Opdracht: Zet de tekst over de afgewezen WIA-uitkering voort na de laatste zin.

Aangeleverde tekst:
>>

ECLI:NL:CRVB:2014:2689
Centrale Raad van Beroep
- Hoger beroep
- Rechtspraak.nl
Afwijzing van het recht op een WIA-uitkering wegens onvoldoende medische beperkingen
In deze zaak heeft de Centrale Raad van Beroep op 8 augustus 2014 uitspraak gedaan in het hoger beroep van appellant tegen de beslissing van de rechtbank Maastricht. Appellant, die in 2007 zijn werkzaamheden als zelfstandig café-uitbater heeft beëindigd, had zich in 2008 ziek gemeld met psychische en lichamelijke klachten. Het Uitvoeringsinstituut werknemersverzekeringen (Uwv) had in 2011 besloten dat appellant geen recht had op een loongerelateerde WGA-uitkering op grond van de Wet werk en inkomen naar arbeidsvermogen (Wet WIA). Dit besluit werd door appellant bestreden, maar het Uwv verklaarde zijn bezwaar ongegrond.

<<

(Opgeslagen gegevensregels)
>>

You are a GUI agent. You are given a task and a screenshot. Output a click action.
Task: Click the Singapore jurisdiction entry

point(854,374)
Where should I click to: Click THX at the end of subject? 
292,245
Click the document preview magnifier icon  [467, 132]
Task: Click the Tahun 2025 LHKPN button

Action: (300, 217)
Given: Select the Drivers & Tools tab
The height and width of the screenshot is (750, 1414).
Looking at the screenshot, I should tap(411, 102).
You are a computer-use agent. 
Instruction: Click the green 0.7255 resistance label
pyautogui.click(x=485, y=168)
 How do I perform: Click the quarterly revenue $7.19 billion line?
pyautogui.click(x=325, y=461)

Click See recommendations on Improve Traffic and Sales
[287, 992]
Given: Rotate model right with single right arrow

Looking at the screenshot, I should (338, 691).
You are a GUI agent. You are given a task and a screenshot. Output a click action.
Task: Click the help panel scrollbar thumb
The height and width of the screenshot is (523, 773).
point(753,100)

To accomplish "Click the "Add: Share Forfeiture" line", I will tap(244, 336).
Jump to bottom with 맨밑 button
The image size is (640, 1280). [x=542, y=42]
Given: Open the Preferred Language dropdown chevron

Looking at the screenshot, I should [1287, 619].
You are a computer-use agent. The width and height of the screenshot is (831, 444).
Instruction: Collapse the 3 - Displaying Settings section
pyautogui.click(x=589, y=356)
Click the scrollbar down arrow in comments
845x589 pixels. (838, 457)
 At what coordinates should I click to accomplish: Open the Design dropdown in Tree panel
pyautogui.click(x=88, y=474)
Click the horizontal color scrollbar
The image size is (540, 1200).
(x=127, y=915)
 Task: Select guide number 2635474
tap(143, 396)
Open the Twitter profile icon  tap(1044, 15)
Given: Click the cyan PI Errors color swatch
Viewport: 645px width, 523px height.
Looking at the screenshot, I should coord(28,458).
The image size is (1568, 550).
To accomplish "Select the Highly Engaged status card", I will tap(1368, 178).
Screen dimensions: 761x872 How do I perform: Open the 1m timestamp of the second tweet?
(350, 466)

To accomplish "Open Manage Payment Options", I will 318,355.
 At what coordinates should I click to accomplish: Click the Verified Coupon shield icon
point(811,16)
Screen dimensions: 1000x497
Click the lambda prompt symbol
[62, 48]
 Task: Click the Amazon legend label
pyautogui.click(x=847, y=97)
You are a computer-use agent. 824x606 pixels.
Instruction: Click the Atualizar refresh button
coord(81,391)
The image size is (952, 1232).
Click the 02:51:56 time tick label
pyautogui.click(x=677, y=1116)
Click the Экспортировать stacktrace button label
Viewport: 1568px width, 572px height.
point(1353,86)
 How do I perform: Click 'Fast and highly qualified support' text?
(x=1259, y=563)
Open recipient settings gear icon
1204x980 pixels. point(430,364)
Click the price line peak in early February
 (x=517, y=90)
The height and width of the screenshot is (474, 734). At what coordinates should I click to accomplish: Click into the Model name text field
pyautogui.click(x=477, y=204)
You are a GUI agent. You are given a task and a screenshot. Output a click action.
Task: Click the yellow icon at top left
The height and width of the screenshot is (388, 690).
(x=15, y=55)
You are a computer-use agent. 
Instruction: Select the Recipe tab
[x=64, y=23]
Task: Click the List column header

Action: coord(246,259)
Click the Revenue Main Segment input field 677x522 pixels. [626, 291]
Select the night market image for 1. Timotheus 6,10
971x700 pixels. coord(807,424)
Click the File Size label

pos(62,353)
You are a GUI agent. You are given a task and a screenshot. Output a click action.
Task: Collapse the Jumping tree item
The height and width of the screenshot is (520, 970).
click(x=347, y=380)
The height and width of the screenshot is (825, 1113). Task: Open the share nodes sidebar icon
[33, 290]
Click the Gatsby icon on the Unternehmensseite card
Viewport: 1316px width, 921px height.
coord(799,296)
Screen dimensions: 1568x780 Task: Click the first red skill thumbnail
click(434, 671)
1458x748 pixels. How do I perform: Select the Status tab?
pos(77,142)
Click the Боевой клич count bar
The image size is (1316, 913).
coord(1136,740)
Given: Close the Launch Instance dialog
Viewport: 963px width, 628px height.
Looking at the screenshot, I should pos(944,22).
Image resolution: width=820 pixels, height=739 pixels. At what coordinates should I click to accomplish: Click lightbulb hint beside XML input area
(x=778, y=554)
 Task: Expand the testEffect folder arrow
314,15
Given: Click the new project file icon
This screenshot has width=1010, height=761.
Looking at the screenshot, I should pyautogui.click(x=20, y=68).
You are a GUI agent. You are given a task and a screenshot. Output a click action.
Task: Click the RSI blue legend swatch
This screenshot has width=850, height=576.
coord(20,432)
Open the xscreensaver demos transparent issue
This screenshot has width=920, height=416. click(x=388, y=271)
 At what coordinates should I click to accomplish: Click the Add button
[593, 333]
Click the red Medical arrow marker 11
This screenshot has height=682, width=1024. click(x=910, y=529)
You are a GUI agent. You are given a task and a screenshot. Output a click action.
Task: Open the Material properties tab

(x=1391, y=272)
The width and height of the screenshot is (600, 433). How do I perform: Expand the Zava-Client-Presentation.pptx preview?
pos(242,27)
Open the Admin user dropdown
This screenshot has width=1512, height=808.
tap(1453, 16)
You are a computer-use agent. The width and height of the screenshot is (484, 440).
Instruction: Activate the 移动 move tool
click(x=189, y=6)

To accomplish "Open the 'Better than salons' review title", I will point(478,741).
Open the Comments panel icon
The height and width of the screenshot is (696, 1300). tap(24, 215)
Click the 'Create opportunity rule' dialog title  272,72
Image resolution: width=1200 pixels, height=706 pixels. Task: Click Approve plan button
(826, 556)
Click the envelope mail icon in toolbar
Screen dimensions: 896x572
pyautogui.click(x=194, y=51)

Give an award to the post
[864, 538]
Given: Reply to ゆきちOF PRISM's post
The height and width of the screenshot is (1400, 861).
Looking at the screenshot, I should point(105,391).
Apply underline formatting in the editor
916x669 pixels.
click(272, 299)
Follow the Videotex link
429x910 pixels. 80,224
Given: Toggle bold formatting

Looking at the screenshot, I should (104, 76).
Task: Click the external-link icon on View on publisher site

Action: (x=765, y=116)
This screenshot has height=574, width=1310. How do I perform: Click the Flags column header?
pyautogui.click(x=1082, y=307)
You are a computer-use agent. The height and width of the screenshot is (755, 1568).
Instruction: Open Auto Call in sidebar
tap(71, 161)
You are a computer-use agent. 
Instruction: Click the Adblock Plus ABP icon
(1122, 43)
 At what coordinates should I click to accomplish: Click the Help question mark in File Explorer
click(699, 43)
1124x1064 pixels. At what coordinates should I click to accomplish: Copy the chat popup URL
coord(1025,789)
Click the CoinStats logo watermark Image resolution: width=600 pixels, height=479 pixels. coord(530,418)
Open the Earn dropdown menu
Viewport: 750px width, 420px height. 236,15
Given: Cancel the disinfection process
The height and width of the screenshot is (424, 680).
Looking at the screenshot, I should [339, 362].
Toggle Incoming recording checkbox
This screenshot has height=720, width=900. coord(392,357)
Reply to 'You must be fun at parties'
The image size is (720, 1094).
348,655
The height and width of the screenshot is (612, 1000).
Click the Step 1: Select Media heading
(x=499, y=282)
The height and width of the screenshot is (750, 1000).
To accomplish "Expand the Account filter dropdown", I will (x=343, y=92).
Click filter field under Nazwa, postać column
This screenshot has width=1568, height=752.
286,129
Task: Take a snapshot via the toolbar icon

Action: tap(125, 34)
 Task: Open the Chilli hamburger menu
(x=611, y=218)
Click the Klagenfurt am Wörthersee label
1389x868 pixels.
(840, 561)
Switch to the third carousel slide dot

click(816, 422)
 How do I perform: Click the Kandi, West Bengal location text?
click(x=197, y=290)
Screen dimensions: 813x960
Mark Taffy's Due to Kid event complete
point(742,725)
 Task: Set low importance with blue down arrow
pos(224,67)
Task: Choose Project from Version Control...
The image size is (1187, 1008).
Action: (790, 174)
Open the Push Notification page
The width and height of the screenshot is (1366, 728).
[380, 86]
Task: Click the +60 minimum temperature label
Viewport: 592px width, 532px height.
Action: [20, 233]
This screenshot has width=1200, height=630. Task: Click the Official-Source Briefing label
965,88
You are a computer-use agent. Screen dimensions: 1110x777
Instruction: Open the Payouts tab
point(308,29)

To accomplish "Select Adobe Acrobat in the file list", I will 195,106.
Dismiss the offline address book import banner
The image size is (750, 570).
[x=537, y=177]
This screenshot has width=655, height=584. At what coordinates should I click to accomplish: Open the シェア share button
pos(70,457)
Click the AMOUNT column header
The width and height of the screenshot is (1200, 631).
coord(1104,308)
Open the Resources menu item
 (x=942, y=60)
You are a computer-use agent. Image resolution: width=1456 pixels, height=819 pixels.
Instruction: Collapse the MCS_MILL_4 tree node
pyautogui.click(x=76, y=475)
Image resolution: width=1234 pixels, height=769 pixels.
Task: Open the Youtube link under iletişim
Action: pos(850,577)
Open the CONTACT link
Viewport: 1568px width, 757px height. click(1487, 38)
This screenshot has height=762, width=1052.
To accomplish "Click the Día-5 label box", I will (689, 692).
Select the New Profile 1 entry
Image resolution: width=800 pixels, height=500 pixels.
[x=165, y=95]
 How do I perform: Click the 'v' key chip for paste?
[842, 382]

<<

Antwoordruimte:
De rechtbank bevestigde het standpunt van het Uwv, waarbij werd gesteld dat appellant op 1 juli 2010 weliswaar beperkingen ondervond, maar dat hij met inachtneming van deze beperkingen geschikt was voor de door de arbeidsdeskundige geselecteerde functies. Appellant ging in hoger beroep en voerde aan dat zijn beperkingen waren onderschat en dat de werkzaamheden die hij had verricht voor zijn re-integratie als maatgevende arbeid bij de beoordeling betrokken waren.
De Centrale Raad van Beroep oordeelde dat de rechtbank terecht had geconcludeerd dat er geen bewijs was voor ernstiger beperkingen dan door het Uwv was aangenomen. De Raad onderschreef de overwegingen van de rechtbank en oordeelde dat de functies die aan de schatting ten grondslag lagen, medisch passend waren voor appellant. De Raad bevestigde de uitspraak van de rechtbank en oordeelde dat er geen aanleiding was voor een proceskostenveroordeling.